Year

2007

Degree Name

Doctor of Philosophy

Department

nstitute for Superconducting and Electronic Materials - Faculty of Engineering

Abstract

The commercially available lithium-ion cells, which are the most advanced among the rechargeable battery systems available so far, employ polycrystalline microsized powder as the electrode materials, which functions as the Li-ion insertion hosts. With the advancement of nanotechnology, there is an interest in the replacement of conventional materials by nanostructured materials. The use of nanoparticles in composite electrodes for Li-ion batteries may have considerable kinetic advantages due to the reduction of the diffusion length for lithium-ion insertion into the active mass, and also because of the reduction of the overall charge transfer resistance of the electrodes. In this doctoral work, several nanostructured materials were examined and characterized for possible application as electrode materials in Li-ion rechargeable batteries. Among the anode candidates studied were free-standing single-walled carbon nanotube (SWCNT) paper, lead oxide (PbO) and lead oxide-carbon (PbO-C) nanocomposite, and carbon-coated silicon (Si-C) nanocomposite materials. Meanwhile, several cathode candidates were also studied: nanostructured vanadium oxide (V2O5), lithium trivanadate (LiV3O8) nanoparticles, and lithium manganese oxide (LiMn2O4) thin film electrode.

Free-standing SWCNT paper electrodes have been synthesized by a simple filtration method via positive pressure. The free-standing electrode was produced without any binder or metal substrate, which reduced the weight significantly. The free-standing SWCNT paper electrodes were also flexible and had good electrical conductivity. With the addition of both carbon black and nanosized Si particles, the electrical conductivity and specific capacity of the free-standing SWCNT paper electrode were greatly enhanced, so that they retained a capacity of 400 mAh g-1 beyond 100 cycles. A new approach has been used to prepare nanostructured PbO and PbO-C composites via the spray pyrolysis technique. The prepared powders consist of fine nanocrystalline PbO homogeneously distributed within an amorphous carbon matrix with highly developed surface area. The combination of spray technology and carbon addition increased the specific surface area (above 6 m2 g-1) and the conductivity of PbO, and also improved the specific capacity, with a reversible capacity above 100 mAh g-1 retained beyond 50 cycles. An effective, inexpensive, and industrially oriented approach was applied to produce carbon-coated Si nanocomposites. Carbon-coated Si nanocomposites spraypyrolyzed in air at 400 oC showed the best cycling performance, retaining a specific capacity of 1120 mAh g-1 beyond 100 cycles, with a capacity fading of less than 0.4 % per cycle. The beneficial effect of the carbon-coating in enhancing the dimensional stability of the Si nanoparticles appears to be the main reason for this markedly improved electrochemical performance.

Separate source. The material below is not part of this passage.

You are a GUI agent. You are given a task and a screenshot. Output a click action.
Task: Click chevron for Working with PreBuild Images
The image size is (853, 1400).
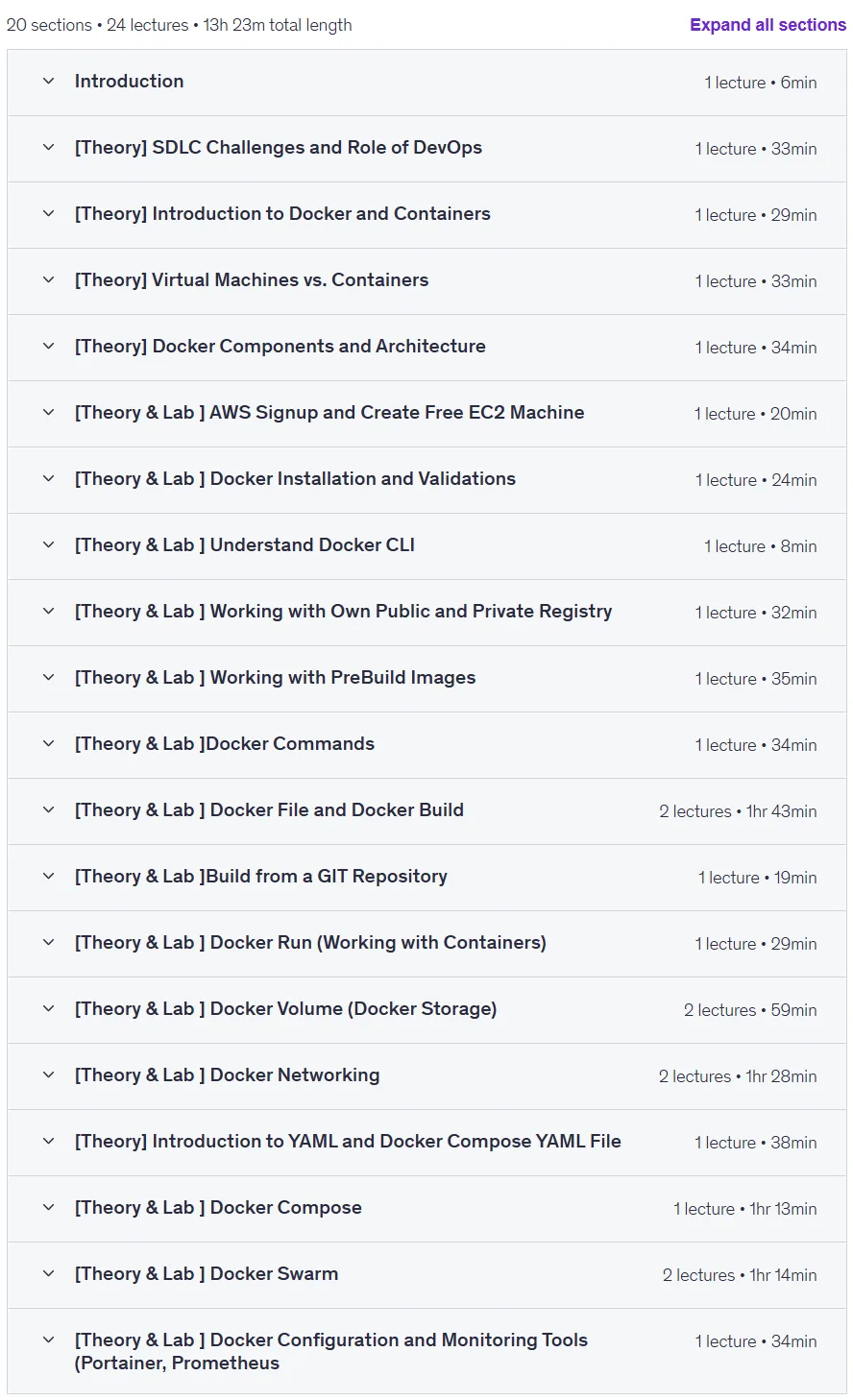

One-dimensional (1D) nanostructures of V2O5 have been successfully synthesized via a precipitation process followed by heating in vacuum at 300 oC. The increase in crystallinity and higher yield of one-dimensional nanostructured oxides contributed significantly to the improved capacity and enhanced cycle life. V2O5 nanoparticles were also synthesized via the flame spray pyrolysis (FSP) process in air. They showed an improved cycle life when the cut-off potential for discharging was increased from 1.5 Vto 2.5 V. The significant capacity loss when discharging to 1.5 V is possibly related to the dissolution of vanadium active mass and the structural changes upon cycling in the larger potential span. The flame spray pyrolyzed V2O5 nanoparticles show excellent cyclability when cycled between 2.5 V and 4.0 V vs. Li/Li+, retaining a discharge capacity of 120 mAh g-1 beyond 100 cycles at a cycling rate of 100 mA g-1. LiV3O8 nanoparticles (~24 nm in size) have been synthesized by FSP for the first time. The assynthesized LiV3O8 nanoparticles proved to be a promising cathode material for lithium rechargeable batteries, retaining a specific discharge capacity of 180 mAh g-1 beyond 50 cycles. A series of LiMn2O4 thin films on either Si (100) or stainless steel substrate were successfully prepared via pulsed laser deposition (PLD). The as-deposited LiMn2O4 thin films on stainless steel substrate are highly lithium- and oxygen-deficient, as confirmed by ERDA/RBS and Raman analysis. Lithium and oxygen content increased when the pulse rate was increased, leading to thicker films. However, the LiMn2O4 thin film with the lowest deposition pulse rate (or thinnest film) exhibited the best electrochemical performance, retaining a charge capacity of 48 μAh cm-2 μm-1 beyond 100 cycles.